» **SOURCE PASSAGE**:
START
# I'm going to have to sell my trains...



## studeclunker (Mar 15, 2009)

It looks like my situation has gotten to where my trains will have to be sacrificed. The good news about this is that someone might be able to pick up a complete right-of-way, rolling stock, and engines for a good price. The inventory of all my G-scale stuff has yet to be done (yuk!), it’s all in a storage unit, not at the house. Thus, I’ll have to get to that. However, here’s a few pictures (if I can remember how to post them here) and a link to another forum (if I can’t): 










Looks like I don't so here's a link:

I'm seriously considering selling my model trains[/b]

If you’re interested, I can be contacted by the same user name at Yahoo.com.

Thanks, and happy railroading. 

EDIT:

Well it looks like I can’t remember how to make either of them work. Very frustrating that. Anyone care to help with this?


----------



## Greg Elmassian (Jan 3, 2008)

Sorry to hear that. 

Also, you won't be able to do a classified ad since you aren't a 1st class member. 

If it's helpful, I will make space on my web site if you need to post pictures... and give you a link to a page of just your stuff. 

Regards, Greg


----------



## RRwannabe (Jan 20, 2009)

Click here . That should work Any diesels?


----------



## eheading (Jan 5, 2008)

RRwanabee has done it one better, but I just copied your web page and pasted it into my web address line above, and it took me right to your site. Nice looking trains, and REAL nice looking cars!!

Ed


----------



## aceinspp (Jan 2, 2008)

Sorry to here that you have to give up the trains. I See some neat stuff there. Send me a PM on the cost of the Atlantic. Later RJD


----------



## armorsmith (Jun 1, 2008)

Stude, 


Sorry to see a fellow large scaler leaving the hobby, we seriously need more among our ranks. 



I am short (3) sections of 20 ft diameter track to make a circle. I would be interested in what ever you have track wise. PM me off list when you know what you have. 


Bob C.


----------



## noelw (Jan 2, 2008)

Posted By Greg Elmassian on 14 Dec 2010 05:14 PM 
Sorry to hear that. 

Also, you won't be able to do a classified ad since you aren't a 1st class member. 

If it's helpful, I will make space on my web site if you need to post pictures... and give you a link to a page of just your stuff. 

Regards, Greg 

We can do same as Greg.E if need to post some extra photos.. 
Hate to see anyone sell his colections.. Noel


----------



## Spule 4 (Jan 2, 2008)
END
» **WORK INSTRUCTIONS**:
In the thread about selling model trains, how many sections of 20 ft diameter track does armorsmith need to finish a circle?

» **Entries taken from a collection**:
START
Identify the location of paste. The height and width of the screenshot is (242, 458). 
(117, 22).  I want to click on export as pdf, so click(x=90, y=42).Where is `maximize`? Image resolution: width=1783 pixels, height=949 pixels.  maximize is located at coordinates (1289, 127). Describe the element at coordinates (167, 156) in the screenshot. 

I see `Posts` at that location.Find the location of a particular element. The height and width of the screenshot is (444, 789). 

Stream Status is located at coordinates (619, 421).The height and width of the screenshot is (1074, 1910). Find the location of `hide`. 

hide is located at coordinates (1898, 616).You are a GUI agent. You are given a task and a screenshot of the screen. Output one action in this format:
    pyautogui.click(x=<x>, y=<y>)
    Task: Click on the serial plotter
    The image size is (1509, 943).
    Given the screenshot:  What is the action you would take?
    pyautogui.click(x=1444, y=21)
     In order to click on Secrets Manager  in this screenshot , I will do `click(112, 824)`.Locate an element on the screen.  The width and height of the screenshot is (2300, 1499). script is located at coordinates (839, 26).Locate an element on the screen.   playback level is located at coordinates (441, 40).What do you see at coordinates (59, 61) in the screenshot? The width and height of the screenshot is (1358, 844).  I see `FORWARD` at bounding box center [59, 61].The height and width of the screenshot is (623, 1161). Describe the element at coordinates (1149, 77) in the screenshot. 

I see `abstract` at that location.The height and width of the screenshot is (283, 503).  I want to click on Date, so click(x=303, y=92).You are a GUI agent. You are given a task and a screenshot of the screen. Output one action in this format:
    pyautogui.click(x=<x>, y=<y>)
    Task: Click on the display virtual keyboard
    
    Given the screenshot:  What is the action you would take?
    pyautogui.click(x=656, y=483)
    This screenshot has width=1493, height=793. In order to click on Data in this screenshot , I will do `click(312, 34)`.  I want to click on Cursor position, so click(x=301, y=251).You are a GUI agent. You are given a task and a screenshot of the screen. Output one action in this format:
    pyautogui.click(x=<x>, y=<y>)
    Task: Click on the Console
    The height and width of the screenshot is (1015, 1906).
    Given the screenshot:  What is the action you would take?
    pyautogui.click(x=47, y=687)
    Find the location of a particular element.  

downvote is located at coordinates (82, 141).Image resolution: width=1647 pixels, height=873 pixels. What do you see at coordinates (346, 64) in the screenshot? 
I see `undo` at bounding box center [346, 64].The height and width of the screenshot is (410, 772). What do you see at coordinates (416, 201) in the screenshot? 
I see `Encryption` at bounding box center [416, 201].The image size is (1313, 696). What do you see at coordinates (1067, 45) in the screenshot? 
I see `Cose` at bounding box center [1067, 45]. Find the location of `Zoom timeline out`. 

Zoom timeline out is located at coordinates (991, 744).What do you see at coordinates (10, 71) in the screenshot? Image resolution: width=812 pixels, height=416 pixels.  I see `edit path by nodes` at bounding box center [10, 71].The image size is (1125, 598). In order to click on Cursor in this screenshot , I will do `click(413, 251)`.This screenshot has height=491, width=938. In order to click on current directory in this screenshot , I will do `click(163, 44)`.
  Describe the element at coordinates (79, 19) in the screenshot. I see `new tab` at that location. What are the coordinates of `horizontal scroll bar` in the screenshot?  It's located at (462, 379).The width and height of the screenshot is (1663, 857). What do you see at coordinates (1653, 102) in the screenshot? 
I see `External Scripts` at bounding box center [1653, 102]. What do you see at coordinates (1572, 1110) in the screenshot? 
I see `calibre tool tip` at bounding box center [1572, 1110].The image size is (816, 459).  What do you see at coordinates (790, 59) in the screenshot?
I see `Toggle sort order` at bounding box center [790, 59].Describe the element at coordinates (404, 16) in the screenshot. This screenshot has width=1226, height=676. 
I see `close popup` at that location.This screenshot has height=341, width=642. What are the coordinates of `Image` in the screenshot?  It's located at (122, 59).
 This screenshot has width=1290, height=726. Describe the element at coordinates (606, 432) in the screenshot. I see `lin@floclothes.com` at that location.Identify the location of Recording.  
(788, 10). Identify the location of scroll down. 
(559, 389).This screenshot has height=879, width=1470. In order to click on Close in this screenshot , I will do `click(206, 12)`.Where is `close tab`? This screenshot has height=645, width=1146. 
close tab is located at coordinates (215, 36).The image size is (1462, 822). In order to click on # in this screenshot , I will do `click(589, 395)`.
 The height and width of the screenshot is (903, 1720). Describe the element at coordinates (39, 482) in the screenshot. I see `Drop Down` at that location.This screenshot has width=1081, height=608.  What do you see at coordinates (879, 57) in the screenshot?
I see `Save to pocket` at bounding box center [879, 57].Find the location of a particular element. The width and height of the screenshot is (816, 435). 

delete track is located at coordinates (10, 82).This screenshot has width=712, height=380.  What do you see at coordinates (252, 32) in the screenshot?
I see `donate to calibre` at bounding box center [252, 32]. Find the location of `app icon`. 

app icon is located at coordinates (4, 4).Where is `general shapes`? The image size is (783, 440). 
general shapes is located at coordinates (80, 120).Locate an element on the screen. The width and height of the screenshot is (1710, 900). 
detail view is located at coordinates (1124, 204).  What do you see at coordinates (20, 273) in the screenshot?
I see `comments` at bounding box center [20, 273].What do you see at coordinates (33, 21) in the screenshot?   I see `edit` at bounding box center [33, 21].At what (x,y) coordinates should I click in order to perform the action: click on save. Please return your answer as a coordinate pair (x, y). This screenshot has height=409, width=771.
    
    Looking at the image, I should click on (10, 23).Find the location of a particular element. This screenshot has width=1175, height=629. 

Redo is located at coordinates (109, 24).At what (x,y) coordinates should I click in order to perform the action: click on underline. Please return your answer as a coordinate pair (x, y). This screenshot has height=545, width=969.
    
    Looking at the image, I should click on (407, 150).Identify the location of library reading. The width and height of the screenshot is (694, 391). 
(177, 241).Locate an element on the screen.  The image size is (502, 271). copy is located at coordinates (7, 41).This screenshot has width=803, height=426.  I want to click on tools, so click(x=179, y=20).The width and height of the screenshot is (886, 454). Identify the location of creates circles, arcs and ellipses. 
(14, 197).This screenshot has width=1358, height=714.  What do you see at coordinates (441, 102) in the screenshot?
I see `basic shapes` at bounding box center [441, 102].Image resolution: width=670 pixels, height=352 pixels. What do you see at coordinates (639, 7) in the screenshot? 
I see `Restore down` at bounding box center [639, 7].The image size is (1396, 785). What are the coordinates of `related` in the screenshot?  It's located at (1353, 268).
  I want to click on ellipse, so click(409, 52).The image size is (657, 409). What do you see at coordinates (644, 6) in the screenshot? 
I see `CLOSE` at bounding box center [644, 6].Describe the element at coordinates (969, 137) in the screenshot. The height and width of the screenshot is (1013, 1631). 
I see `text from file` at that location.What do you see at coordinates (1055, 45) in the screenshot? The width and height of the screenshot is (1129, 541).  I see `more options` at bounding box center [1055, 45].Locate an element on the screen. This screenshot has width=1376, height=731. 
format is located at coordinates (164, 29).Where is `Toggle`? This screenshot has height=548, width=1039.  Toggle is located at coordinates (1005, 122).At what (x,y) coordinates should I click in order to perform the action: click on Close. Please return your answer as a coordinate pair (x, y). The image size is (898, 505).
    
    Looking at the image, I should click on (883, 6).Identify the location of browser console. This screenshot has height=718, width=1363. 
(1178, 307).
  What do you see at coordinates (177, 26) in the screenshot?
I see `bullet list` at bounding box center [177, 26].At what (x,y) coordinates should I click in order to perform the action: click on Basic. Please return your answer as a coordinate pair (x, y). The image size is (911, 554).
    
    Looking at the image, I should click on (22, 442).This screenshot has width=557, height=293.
END
» **TASK OUTPUT**:
Three sections.